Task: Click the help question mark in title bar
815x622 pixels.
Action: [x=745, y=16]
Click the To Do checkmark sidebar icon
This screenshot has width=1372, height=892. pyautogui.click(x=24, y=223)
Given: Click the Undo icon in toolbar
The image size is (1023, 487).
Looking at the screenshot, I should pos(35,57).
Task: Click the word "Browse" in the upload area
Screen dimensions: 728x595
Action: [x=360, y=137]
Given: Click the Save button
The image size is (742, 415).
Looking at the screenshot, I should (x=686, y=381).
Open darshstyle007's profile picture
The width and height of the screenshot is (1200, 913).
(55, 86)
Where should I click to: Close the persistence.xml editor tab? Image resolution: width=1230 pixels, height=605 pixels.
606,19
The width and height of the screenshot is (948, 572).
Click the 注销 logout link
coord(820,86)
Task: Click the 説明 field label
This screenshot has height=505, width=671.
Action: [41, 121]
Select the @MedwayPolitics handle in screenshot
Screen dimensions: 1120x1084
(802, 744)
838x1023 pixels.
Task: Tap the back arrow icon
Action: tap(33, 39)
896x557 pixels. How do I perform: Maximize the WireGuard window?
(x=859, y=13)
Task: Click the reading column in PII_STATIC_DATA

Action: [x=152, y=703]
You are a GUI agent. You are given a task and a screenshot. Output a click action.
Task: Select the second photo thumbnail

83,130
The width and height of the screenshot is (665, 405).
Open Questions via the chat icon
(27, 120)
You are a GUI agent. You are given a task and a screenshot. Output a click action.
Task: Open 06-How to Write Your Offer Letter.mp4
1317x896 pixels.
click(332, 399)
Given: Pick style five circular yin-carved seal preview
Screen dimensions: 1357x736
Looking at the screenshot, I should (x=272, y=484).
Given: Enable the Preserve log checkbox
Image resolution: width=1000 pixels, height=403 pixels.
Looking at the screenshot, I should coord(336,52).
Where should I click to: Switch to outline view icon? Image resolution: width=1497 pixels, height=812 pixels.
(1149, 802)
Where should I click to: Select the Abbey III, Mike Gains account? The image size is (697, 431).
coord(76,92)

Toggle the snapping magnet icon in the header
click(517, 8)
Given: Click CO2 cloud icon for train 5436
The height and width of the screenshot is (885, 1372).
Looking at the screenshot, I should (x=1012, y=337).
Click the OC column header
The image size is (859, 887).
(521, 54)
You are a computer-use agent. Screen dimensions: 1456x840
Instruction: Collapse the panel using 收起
-------------------------
§ **DO THIS**
Convert all of the lines above into a JSON list of strings, one string per line, leaving out the blank lines.

§ **RESPONSE TO THIS EXERCISE**
[
  "Task: Click the help question mark in title bar",
  "815x622 pixels.",
  "Action: [x=745, y=16]",
  "Click the To Do checkmark sidebar icon",
  "This screenshot has width=1372, height=892. pyautogui.click(x=24, y=223)",
  "Given: Click the Undo icon in toolbar",
  "The image size is (1023, 487).",
  "Looking at the screenshot, I should pos(35,57).",
  "Task: Click the word \"Browse\" in the upload area",
  "Screen dimensions: 728x595",
  "Action: [x=360, y=137]",
  "Given: Click the Save button",
  "The image size is (742, 415).",
  "Looking at the screenshot, I should (x=686, y=381).",
  "Open darshstyle007's profile picture",
  "The width and height of the screenshot is (1200, 913).",
  "(55, 86)",
  "Where should I click to: Close the persistence.xml editor tab? Image resolution: width=1230 pixels, height=605 pixels.",
  "606,19",
  "The width and height of the screenshot is (948, 572).",
  "Click the 注销 logout link",
  "coord(820,86)",
  "Task: Click the 説明 field label",
  "This screenshot has height=505, width=671.",
  "Action: [41, 121]",
  "Select the @MedwayPolitics handle in screenshot",
  "Screen dimensions: 1120x1084",
  "(802, 744)",
  "838x1023 pixels.",
  "Task: Tap the back arrow icon",
  "Action: tap(33, 39)",
  "896x557 pixels. How do I perform: Maximize the WireGuard window?",
  "(x=859, y=13)",
  "Task: Click the reading column in PII_STATIC_DATA",
  "Action: [x=152, y=703]",
  "You are a GUI agent. You are given a task and a screenshot. Output a click action.",
  "Task: Select the second photo thumbnail",
  "83,130",
  "The width and height of the screenshot is (665, 405).",
  "Open Questions via the chat icon",
  "(27, 120)",
  "You are a GUI agent. You are given a task and a screenshot. Output a click action.",
  "Task: Open 06-How to Write Your Offer Letter.mp4",
  "1317x896 pixels.",
  "click(332, 399)",
  "Given: Pick style five circular yin-carved seal preview",
  "Screen dimensions: 1357x736",
  "Looking at the screenshot, I should (x=272, y=484).",
  "Given: Enable the Preserve log checkbox",
  "Image resolution: width=1000 pixels, height=403 pixels.",
  "Looking at the screenshot, I should coord(336,52).",
  "Where should I click to: Switch to outline view icon? Image resolution: width=1497 pixels, height=812 pixels.",
  "(1149, 802)",
  "Where should I click to: Select the Abbey III, Mike Gains account? The image size is (697, 431).",
  "coord(76,92)",
  "Toggle the snapping magnet icon in the header",
  "click(517, 8)",
  "Given: Click CO2 cloud icon for train 5436",
  "The height and width of the screenshot is (885, 1372).",
  "Looking at the screenshot, I should (x=1012, y=337).",
  "Click the OC column header",
  "The image size is (859, 887).",
  "(521, 54)",
  "You are a computer-use agent. Screen dimensions: 1456x840",
  "Instruction: Collapse the panel using 收起"
]